An R Introduction to Statistics

Category Statistics

In the built-in data set painters, the painters are classified according to the schools they belong. Each school can be characterized by its various statistics, such as mean composition, drawing, coloring and expression scores.

Suppose we would like to know which school has the highest mean composition score. We would have to first find out the mean composition score of each school.
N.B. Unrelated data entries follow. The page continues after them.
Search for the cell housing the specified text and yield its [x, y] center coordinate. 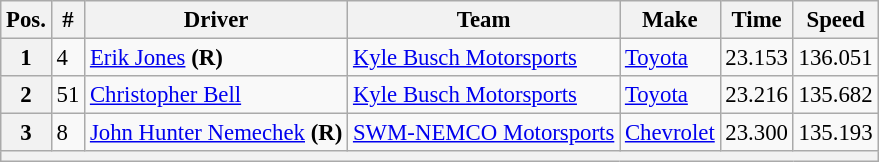
Christopher Bell [216, 95]
2 [26, 95]
4 [68, 58]
135.682 [836, 95]
Chevrolet [670, 133]
3 [26, 133]
Make [670, 20]
1 [26, 58]
8 [68, 133]
Driver [216, 20]
Time [756, 20]
Team [484, 20]
51 [68, 95]
John Hunter Nemechek (R) [216, 133]
Speed [836, 20]
23.216 [756, 95]
23.153 [756, 58]
SWM-NEMCO Motorsports [484, 133]
# [68, 20]
23.300 [756, 133]
135.193 [836, 133]
Pos. [26, 20]
Erik Jones (R) [216, 58]
136.051 [836, 58]
Scan for the cell matching the given text and deliver its (X, Y) coordinate at center. 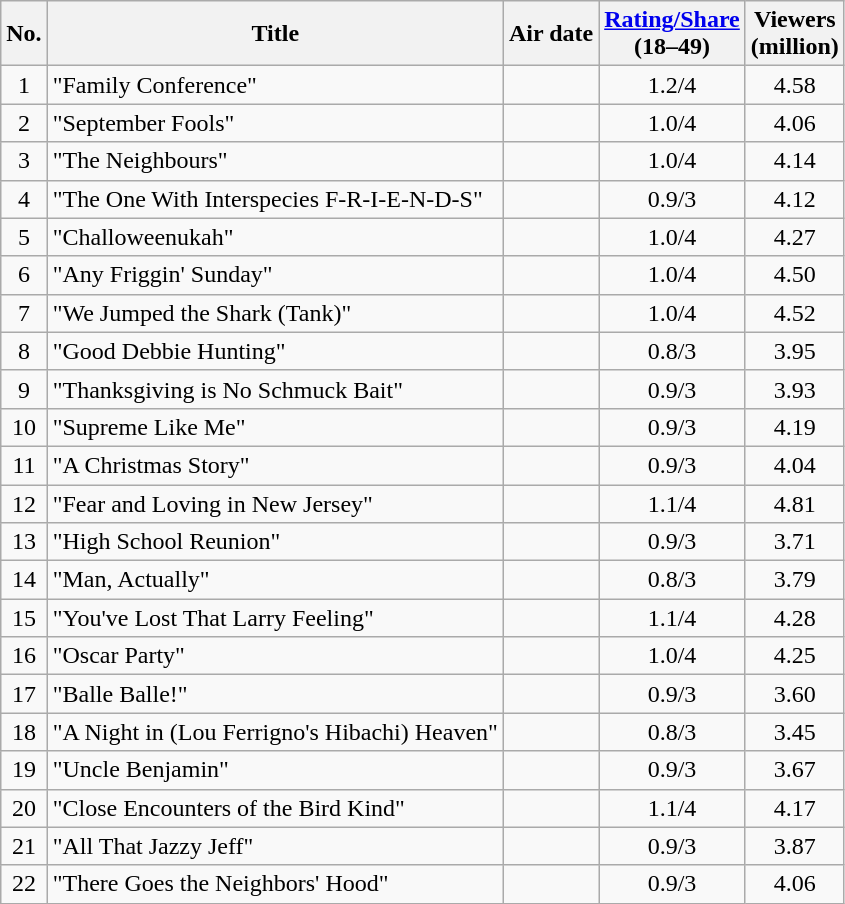
8 (24, 351)
4.28 (794, 618)
4.19 (794, 427)
3.71 (794, 542)
16 (24, 656)
6 (24, 275)
14 (24, 580)
9 (24, 389)
Air date (550, 34)
4.58 (794, 85)
3.45 (794, 732)
"There Goes the Neighbors' Hood" (275, 884)
"High School Reunion" (275, 542)
3 (24, 161)
"Close Encounters of the Bird Kind" (275, 808)
4 (24, 199)
1 (24, 85)
3.87 (794, 846)
"All That Jazzy Jeff" (275, 846)
"Challoweenukah" (275, 237)
5 (24, 237)
4.52 (794, 313)
21 (24, 846)
3.93 (794, 389)
"Uncle Benjamin" (275, 770)
10 (24, 427)
18 (24, 732)
13 (24, 542)
"A Christmas Story" (275, 465)
"Fear and Loving in New Jersey" (275, 503)
4.27 (794, 237)
4.81 (794, 503)
1.2/4 (672, 85)
"The One With Interspecies F-R-I-E-N-D-S" (275, 199)
"A Night in (Lou Ferrigno's Hibachi) Heaven" (275, 732)
Title (275, 34)
19 (24, 770)
12 (24, 503)
Rating/Share(18–49) (672, 34)
3.95 (794, 351)
"Man, Actually" (275, 580)
"Any Friggin' Sunday" (275, 275)
"September Fools" (275, 123)
4.25 (794, 656)
"You've Lost That Larry Feeling" (275, 618)
"Balle Balle!" (275, 694)
20 (24, 808)
17 (24, 694)
22 (24, 884)
3.60 (794, 694)
4.14 (794, 161)
3.79 (794, 580)
"Family Conference" (275, 85)
"Supreme Like Me" (275, 427)
"The Neighbours" (275, 161)
4.12 (794, 199)
3.67 (794, 770)
Viewers(million) (794, 34)
7 (24, 313)
2 (24, 123)
"Good Debbie Hunting" (275, 351)
4.17 (794, 808)
4.04 (794, 465)
"Thanksgiving is No Schmuck Bait" (275, 389)
"We Jumped the Shark (Tank)" (275, 313)
"Oscar Party" (275, 656)
No. (24, 34)
15 (24, 618)
4.50 (794, 275)
11 (24, 465)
The following shows how to find the mean composition score of an arbitrarily chosen school.

Problem

Find out the mean composition score of school C in the data set painters.

Solution

The solution consists of a few steps:

  1. Create a logical index vector for school C.
    > library(MASS)                 # load the MASS package 
    > school = painters$School      # the painter schools 
    > c_school = school == "C"      # the logical index vector
  2. Find the child data set of painters for school C. For explanation, please consult the tutorial of Data Frame Row Slice.
    > c_painters = painters[c_school, ]  # child data set
  3. Find the mean composition score of school C.
    > mean(c_painters$Composition) 
    [1] 13.167

Answer

The mean composition score of school C is 13.167.

Alternative Solution

Instead of computing the mean composition score manually for each school, use the tapply function to compute them all at once.

> tapply(painters$Composition, painters$School, mean) 
     A      B      C      D      E      F      G      H 
10.400 12.167 13.167  9.100 13.571  7.250 13.857 14.000

Exercise

  1. Find programmatically the school with the highest composition scores.
  2. Find the percentage of painters whose color score is equal to or above 14.